El secreto de unos huevos revueltos deliciosos está en prepararlos en una cazuela con mantequilla hirviendo y en removerlos constantemente con una cuchara de madera. Mantener el fuego medio-bajo. Resistir la tentación de subir el gas y cocer los dichosos huevos en dos segundos. Sólo la paciencia hará que los huevos se liguen suavemente y queden esponjosos y muy, muy ligeros, pensaba Aimee para sí mientras dibujaba pequeños ochos con la líquida mezcla, con cuidado de no derramársela en la ropa de trabajo. Junto al fogón aguardaba ya su plato, con una pequeña dosis de kétchup, y un tenedor sobre una servilleta doblada.
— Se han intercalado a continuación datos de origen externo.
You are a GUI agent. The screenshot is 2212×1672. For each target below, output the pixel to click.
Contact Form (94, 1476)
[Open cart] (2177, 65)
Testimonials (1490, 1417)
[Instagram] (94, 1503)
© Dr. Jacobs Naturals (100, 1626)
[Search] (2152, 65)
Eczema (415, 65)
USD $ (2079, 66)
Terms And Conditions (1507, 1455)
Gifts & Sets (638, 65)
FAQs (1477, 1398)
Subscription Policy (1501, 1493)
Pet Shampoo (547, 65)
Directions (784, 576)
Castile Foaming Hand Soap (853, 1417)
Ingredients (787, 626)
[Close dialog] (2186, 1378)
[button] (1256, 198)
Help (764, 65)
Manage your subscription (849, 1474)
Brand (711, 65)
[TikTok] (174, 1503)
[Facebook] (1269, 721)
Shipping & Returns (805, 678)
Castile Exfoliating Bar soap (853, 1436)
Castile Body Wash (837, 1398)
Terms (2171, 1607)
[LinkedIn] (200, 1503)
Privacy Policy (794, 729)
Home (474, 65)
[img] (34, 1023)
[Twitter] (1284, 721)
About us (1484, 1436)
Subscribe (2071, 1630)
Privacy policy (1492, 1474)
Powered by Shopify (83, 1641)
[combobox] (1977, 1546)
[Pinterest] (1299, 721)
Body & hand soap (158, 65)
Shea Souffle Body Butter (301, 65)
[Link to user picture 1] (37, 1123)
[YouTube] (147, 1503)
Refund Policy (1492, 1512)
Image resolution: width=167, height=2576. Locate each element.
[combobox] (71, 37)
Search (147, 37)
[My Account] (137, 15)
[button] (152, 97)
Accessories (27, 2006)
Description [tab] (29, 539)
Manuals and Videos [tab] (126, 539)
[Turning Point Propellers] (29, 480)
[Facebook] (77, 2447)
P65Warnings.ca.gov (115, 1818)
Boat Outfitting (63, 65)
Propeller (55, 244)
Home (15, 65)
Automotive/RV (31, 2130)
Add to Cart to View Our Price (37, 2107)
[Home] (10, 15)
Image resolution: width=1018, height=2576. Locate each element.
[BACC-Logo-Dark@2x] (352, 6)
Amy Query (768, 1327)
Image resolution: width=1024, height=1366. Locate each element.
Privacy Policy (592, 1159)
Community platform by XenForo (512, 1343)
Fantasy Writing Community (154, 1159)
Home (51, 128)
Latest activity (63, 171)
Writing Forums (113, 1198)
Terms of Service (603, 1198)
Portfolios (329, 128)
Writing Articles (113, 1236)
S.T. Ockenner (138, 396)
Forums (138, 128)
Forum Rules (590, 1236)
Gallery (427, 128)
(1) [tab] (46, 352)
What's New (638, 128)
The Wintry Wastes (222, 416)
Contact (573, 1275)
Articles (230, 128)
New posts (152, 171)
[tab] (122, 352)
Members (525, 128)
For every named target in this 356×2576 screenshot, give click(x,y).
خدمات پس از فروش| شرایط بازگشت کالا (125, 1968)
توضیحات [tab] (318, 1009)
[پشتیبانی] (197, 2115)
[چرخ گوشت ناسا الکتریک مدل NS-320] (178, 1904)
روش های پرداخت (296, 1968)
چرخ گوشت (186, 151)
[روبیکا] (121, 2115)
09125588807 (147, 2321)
Además de una rebanada de pan en la tostadora de acero inoxidable.

—Remover, remover, remover —dijo en voz alta, repitiendo lo que su madre siempre decía cuando insistía en que Aimee echase una mano con el desayuno—. Remover…

—… y no lo lamentarás —exclamó Gus alegremente.

Aimee se dio media vuelta y a punto estuvo de hacer que la cacerola cayese al suelo desde el fogón.

—¿Mamá?

Silencio.

Oh, curioso cómo puede acecharte el instante de locura. Una cosa era repetir frasecitas y otra muy distinta oír realmente la voz de su madre fuera de su cabeza, como le había pasado ahora. En cualquier caso, ¿cuál es el procedimiento que suele seguirse cuando se vuelve uno majara? ¿Se llama a la oficina para decir que estás enfermo? ¿Vas a un hospital para que te ingresen? Aimee aguardó un instante antes de seguir removiendo los huevos, convencida de que sólo había sido uno de esos momentos en que los sonidos ambientales se combinan de tal manera que parece que oyes algo que te resulta familiar. Una casualidad.

Entonces lo oyó de nuevo. Oyó la voz de su madre, hablando lenta y claramente. Oh, santo Dios, ¿su madre había muerto durante la noche? ¿Venía a saludarle en forma de espectro? Lo había visto una vez en una película, aunque el padre en cuestión estaba intentando transmitir un importante secreto que salvaría a la familia de una maldición.